Instead of dutifully working on my Sunday Morning Links, I was actually spending time with other human beings. Valentine's Day has become a second Christmas morning for me. After spending the morning hunting for the best donuts in Athens (McHappy's) for my Valentine, I woke her up like a dick at around 10 to throw gifts at her.
Obviously, she had me beat...INDIANS TICKETS, BITCHES.

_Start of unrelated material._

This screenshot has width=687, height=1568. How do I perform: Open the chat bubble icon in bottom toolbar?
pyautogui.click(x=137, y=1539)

Valentine's Day freaking rocks! Unless you don't have a girlfriend, or a boyfriend, or hate your girlfriend, or your boyfriend, or lost your legs in a snowmobile accident. At which point you are allowed to hate Valentine's Day. But everybody else, you just have to love Cupid's Birthday, or Hallmark's Ovulation or whatever it is we celebrate on Valentine's Day.
Let's Link it up!
- It's that time again, America! Time to protect our daughters from themselves. I think I may include one of these links in every Sunday Morning Links. Balls in your court, Connie Schultz, I know you love writing about naked cell phone pics.
- If you ever want to feel better about your life, just read this classic "asshole gets his comeuppance" article over and over and over. "I'm Matt (expletive Bush!"

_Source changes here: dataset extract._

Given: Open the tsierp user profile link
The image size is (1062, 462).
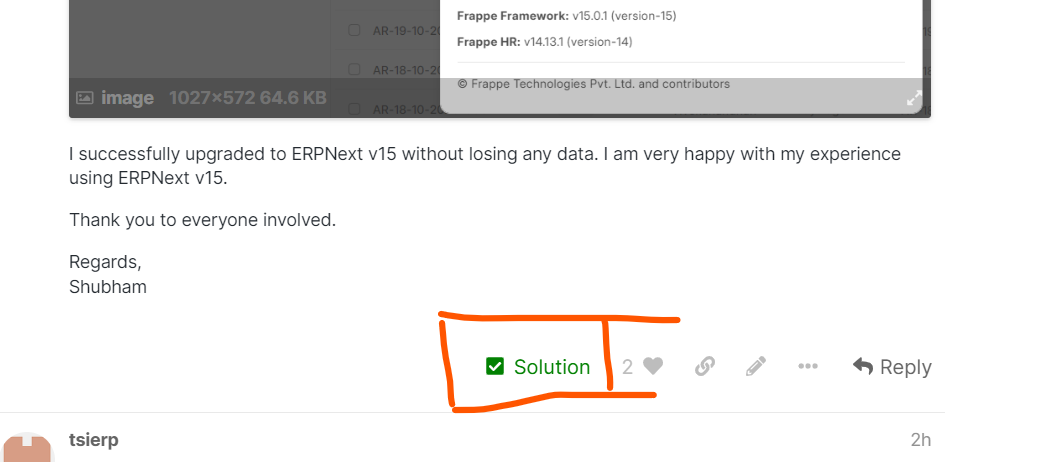Looking at the screenshot, I should coord(94,440).
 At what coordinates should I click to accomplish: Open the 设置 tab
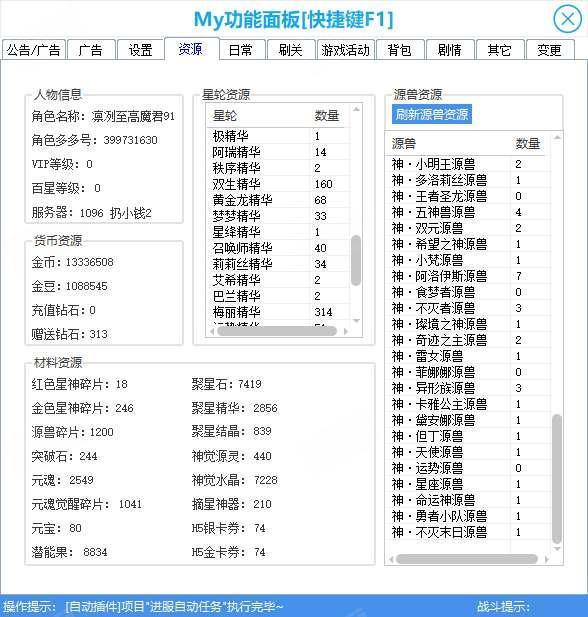click(141, 50)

- So...what's your favorite Celebrity iTunes playlist?
- Check out whose skyline is on the cover of ABC New's Most Miserable Cities List? I will give you a hint: its the land of the Tribe, flammable lakes and Alec Bojalad.
- Finally, the moment I have been waiting months for. EW's Dave Karger releases his official Oscar prediction article. By Thor's Hammer, I WILL kick Karger's ass this year.
Enjoy your Sunday, I will be up in a few hours and off to Alden Library to help shake the cobwebs off the Backdrop website some more. It is going to melt minds, people, minds.